Wednesday, August 14th
Doors: 7pm / Show: 8pm
$35
21+
*Tickets on sale Friday, May 24th at 10am PT*
DRUGDEALER
The third and most seasoned Drugdealer album, Hiding in Plain Sight, almost didn't happen at all. Frustrated and insecure with his own singing voice prior to the pandemic, Drugdealer founder and primary songwriter Michael Collins was nearly ready to throw in the towel. With hits like "Suddenly" and "The Real World" (from the band's 2016 debut, The End Of Comedy) and "Honey" (from their first album for Mexican Summer, 2019’s Raw Honey), Collins had plenty to be happy about. But due to a frequent impulse to hand over the microphone to friends and collaborators like Weyes Blood, Jackson MacIntosh, and his trusty musical companion Sasha Winn, Collins became increasingly unsure of himself as a singer. Then, amidst the windswept art colony of Marfa, Texas, a chance encounter with the visionary artist and composer Annette Peacock changed his outlook.
While attending Mexican Summer's annual Marfa Myths festival, Collins ran into Peacock backstage. "I was so inspired by [Annette]. But similarly to all these other vocalists I'd worked with, I didn't feel like I had it in me." he recalls. "I told her my plight, then I played her a song, and she told me I wasn't singing high enough for my speaking voice.

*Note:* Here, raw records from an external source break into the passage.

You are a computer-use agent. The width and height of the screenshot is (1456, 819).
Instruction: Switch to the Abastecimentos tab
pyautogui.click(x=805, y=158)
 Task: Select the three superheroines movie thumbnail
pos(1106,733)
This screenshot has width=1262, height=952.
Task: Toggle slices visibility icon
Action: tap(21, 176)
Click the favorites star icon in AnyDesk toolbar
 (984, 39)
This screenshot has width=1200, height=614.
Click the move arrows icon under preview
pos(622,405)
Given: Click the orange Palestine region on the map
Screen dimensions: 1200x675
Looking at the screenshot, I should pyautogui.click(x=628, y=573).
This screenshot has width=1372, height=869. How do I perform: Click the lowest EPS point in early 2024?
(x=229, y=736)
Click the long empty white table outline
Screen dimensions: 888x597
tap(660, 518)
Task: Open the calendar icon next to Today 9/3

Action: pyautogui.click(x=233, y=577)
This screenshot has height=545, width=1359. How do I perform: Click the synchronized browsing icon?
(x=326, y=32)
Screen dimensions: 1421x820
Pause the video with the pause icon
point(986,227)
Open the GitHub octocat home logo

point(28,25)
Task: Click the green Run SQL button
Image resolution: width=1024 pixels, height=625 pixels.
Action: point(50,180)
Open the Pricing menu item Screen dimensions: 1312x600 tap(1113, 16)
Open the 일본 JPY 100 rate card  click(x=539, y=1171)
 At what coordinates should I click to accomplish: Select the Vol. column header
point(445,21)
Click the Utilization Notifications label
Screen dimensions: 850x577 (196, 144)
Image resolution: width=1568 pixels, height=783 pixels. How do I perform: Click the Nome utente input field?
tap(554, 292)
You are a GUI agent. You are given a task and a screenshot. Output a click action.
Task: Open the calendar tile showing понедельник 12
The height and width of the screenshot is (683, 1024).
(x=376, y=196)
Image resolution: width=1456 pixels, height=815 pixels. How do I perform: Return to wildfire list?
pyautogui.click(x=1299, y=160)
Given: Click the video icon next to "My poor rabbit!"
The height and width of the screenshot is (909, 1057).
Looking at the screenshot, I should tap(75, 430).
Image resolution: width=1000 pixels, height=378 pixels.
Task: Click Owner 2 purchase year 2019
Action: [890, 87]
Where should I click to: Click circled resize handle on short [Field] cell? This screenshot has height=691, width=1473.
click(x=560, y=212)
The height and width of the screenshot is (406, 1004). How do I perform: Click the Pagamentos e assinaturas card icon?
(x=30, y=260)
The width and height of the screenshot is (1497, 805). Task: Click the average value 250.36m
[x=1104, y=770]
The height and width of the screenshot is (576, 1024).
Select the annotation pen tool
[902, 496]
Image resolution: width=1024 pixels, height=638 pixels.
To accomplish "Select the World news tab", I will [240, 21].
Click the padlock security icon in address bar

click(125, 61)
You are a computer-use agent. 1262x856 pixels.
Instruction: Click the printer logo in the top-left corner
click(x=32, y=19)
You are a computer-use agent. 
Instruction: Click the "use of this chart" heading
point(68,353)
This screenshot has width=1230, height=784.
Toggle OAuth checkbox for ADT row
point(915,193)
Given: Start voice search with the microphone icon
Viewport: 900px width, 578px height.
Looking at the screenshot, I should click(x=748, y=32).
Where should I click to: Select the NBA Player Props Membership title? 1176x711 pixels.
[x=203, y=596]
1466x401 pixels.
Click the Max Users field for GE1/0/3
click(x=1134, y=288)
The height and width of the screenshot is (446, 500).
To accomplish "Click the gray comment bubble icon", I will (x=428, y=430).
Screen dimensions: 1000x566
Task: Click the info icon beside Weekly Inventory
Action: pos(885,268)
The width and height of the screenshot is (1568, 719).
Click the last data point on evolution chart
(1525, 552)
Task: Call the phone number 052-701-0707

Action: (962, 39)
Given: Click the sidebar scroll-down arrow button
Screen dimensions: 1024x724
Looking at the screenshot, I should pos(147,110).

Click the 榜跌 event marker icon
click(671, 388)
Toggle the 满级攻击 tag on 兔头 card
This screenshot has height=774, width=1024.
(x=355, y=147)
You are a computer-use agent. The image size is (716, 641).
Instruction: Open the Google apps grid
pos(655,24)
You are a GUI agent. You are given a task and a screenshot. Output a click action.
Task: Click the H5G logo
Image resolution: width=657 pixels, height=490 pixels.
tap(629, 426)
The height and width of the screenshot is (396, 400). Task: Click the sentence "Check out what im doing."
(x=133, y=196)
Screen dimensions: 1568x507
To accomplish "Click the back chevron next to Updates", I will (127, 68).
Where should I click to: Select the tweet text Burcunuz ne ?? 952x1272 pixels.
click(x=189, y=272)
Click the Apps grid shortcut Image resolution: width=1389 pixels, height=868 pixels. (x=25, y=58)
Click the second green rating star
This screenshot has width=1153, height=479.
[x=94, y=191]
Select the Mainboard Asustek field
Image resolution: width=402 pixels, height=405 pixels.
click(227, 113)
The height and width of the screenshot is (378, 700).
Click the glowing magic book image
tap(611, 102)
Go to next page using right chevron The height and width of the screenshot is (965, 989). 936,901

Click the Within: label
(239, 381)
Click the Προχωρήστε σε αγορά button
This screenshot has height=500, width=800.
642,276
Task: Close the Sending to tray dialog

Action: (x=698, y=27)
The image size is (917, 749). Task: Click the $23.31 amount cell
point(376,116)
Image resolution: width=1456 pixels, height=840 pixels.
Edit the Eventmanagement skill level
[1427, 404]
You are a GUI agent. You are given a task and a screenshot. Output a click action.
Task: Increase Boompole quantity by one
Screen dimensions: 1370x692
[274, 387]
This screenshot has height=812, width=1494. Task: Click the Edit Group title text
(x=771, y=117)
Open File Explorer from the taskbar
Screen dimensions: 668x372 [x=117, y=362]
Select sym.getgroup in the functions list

When I returned to LA, I started coming up with new progressions, which I'd modulate up three half steps. It forced me to find a new way to sing."
COLOR GREEN
For the California-based quartet Color Green, playing music together is all about stepping into the unknown. "When we play live, I don't really know what's going to happen," says Noah Kohll, one of the band's two guitarists and four vocalists. "You really have no idea what you're going to get with this band, which keeps things fresh for us and maybe makes the live experience special." In a very short time, they have developed a word-of-mouth reputation as a dynamic and unpredictable live act, grounding their cosmic jams in earthy melodies and drawing from '60s SoCal folk-r0ck, '70s classic rock, '80s underground rock, '90s psychedelic dance-rock, and any other sound that catches their ears.